12. Bölüm

1.3K 89 2
                                    

Lütfen satır arası yorumlarınızı esirgemeyin.
Yazım yanlışları var ise şimdiden özür dilerim.
İyi okumalar.

Sabah. Düne inat güçlü kalkmıştım. Göz altı morluklarımı ve boynumu fondötenle kapatmış, hafif bir makyajla dünü hiç yaşanmamış saymıştım. Giydiğim siyah tulumla uyumlu siyah topuklu ayakkabılarımı giyindim. Aynada son kez kendime baktıktan sonra sessizce evden çıktım. Melis daha yeni uyumuştu. Uyandırmak istemiyordum.

- Murat ben evden çıktım

Muratla karakolun önünde buluşacaktık. İfade vermek için uğramam gerekiyormuş.

- Tamam on dakikaya oradayım

Arabama binip kemerimi taktım. İçimde bir sıkıntı vardı. Bu yüzden yol boyunca hız sınırına dikkat edecektim. Arabayı çalıştırıp ilerlemeye başladım. Melis eskiden sınırda çalıştığı için ev sınıra yakındı. En yakın zamanda yeni bir eve taşınacaktık. Issız sokaklar sola saptığımda son bulacaktı. Arkada ki arabanın arabama çarpmasıyla sarsıldım. Korkmaya başlamıştım. Bilmiyorum belkide benim kuruntumdu yada fazla korkaktım. Kemerimi çıkardım. Arabadan inecekken arkadaki adam buna izin vermeyerek daha fazla gaza bastı. Ne yapmaya çalıştığını anlayamıyordum. Gaza yüklenerek arayı açmaya çalıştığımda o da gaza bastı. Sola girmem gerekirken düz gidiyordum. Yollar daha da tenhalaşırken işlerin yolunda olmadığını anlayıp Murat'ı arayarak telefonu hapörlere verdim.

- Murat arkamda bir araba var

Panik olmuş sesime arkadan bir daha çarpan arabayla tuzla buz olan cam eklenince tiz bir çığlık attım.

- Nerdesin?

Nerede olduğumu bilsem polisi arar adresi verirdim. Bilmediğim için Murat'ı aramıştım.

- Evden çıktıktan sonra sağa döndüm. Düz gittikten sonra sola dönmem gerekirken dönemedim

Ben ne kadar gaza basarsam o da o kadar basıyordu.

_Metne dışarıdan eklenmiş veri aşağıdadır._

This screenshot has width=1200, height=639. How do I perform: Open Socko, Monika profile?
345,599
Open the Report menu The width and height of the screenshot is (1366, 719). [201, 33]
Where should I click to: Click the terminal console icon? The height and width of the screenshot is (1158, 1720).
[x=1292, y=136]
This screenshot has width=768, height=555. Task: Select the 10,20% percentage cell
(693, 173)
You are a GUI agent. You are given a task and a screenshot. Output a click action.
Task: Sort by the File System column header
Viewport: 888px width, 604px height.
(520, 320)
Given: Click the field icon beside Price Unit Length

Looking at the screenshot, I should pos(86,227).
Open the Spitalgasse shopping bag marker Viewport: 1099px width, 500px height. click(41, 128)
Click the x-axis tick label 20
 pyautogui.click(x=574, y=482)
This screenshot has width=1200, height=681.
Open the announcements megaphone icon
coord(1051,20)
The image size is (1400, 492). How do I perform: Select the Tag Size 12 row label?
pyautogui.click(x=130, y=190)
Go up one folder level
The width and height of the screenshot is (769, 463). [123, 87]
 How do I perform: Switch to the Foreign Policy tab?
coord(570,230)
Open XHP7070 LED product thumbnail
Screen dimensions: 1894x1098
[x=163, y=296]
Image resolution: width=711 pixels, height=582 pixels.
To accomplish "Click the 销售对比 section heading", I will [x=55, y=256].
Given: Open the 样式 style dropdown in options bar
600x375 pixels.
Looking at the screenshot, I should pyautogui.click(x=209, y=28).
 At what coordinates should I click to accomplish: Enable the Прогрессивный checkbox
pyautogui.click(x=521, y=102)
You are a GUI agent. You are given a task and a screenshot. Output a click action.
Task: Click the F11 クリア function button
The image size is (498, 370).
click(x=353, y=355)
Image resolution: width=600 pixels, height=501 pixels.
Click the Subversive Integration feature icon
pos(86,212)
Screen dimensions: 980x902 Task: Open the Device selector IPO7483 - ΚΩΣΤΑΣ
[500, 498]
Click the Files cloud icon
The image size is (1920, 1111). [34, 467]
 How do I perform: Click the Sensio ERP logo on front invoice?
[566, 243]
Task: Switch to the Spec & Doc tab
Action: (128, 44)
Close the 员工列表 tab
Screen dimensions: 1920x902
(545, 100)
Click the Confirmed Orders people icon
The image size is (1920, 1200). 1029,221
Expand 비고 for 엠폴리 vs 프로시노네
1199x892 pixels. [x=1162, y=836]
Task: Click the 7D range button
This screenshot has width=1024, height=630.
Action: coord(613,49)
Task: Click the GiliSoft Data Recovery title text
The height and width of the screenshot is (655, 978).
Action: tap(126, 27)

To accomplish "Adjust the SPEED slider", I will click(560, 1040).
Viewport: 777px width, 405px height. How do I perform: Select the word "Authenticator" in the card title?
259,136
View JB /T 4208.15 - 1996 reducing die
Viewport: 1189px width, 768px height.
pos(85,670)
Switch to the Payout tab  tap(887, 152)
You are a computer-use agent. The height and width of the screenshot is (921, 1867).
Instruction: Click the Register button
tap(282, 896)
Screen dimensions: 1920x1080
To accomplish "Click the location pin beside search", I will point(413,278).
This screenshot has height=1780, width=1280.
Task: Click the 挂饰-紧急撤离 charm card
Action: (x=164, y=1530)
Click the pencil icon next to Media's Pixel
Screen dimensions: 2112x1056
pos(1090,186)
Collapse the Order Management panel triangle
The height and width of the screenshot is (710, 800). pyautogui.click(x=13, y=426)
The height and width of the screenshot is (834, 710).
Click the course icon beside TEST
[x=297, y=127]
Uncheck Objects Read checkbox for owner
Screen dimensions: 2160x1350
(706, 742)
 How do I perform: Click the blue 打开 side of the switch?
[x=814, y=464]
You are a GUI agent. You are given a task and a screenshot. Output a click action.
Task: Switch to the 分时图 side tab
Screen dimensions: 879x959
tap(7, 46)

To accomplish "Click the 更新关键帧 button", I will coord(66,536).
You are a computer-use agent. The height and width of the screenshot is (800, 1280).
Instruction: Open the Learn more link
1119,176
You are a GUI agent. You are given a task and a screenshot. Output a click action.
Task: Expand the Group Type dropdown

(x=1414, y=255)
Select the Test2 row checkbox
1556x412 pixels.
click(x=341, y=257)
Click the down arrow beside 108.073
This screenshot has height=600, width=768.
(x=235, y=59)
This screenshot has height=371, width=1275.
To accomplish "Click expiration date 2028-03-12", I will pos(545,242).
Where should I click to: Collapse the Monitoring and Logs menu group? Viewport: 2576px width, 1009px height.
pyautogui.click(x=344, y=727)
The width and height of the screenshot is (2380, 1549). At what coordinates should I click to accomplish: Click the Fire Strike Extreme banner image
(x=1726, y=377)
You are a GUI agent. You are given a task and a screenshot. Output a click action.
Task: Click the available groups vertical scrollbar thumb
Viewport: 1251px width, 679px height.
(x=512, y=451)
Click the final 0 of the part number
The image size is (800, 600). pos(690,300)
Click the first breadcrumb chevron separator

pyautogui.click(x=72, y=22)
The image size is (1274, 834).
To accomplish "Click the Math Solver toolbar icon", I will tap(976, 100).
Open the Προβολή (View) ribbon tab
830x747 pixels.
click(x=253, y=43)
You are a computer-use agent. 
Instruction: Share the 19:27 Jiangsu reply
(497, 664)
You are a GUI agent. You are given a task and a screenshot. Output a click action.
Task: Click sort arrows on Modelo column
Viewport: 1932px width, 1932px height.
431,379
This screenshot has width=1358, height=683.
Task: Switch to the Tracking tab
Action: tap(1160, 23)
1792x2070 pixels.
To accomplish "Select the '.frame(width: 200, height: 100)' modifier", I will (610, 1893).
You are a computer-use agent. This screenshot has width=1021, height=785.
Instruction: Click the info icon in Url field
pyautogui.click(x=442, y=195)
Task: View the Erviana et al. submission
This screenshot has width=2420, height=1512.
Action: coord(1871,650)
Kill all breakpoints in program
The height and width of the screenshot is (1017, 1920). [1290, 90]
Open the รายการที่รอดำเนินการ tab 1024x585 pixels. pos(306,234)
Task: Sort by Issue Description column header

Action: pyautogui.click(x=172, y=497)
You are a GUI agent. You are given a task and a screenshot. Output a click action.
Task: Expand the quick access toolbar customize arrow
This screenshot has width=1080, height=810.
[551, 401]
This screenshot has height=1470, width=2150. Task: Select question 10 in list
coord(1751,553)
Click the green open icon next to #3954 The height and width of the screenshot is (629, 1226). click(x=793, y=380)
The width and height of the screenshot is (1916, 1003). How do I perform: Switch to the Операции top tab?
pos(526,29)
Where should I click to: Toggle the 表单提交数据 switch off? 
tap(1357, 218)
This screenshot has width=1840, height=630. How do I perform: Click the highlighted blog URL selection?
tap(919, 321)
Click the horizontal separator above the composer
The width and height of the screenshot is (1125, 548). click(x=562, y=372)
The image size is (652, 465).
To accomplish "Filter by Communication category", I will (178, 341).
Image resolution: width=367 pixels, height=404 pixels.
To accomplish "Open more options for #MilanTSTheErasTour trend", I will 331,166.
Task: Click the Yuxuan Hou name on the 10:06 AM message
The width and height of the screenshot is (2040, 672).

Tekrardan arabanın sarsılmasıyla ağlamaya başlamıştım. Bünyem daha fazlasını kaldırmıyordu.

- Murat. Çok korkuyorum

Göz yaşlarıma eşlik eden yağmur, herşeyi daha da zorlaştırmıştı. Yerler ıslak olduğu kadar kaygandı. Önümü görmekte zorlanıyordum. Silecekler bir türlü yeterli gelmiyordu.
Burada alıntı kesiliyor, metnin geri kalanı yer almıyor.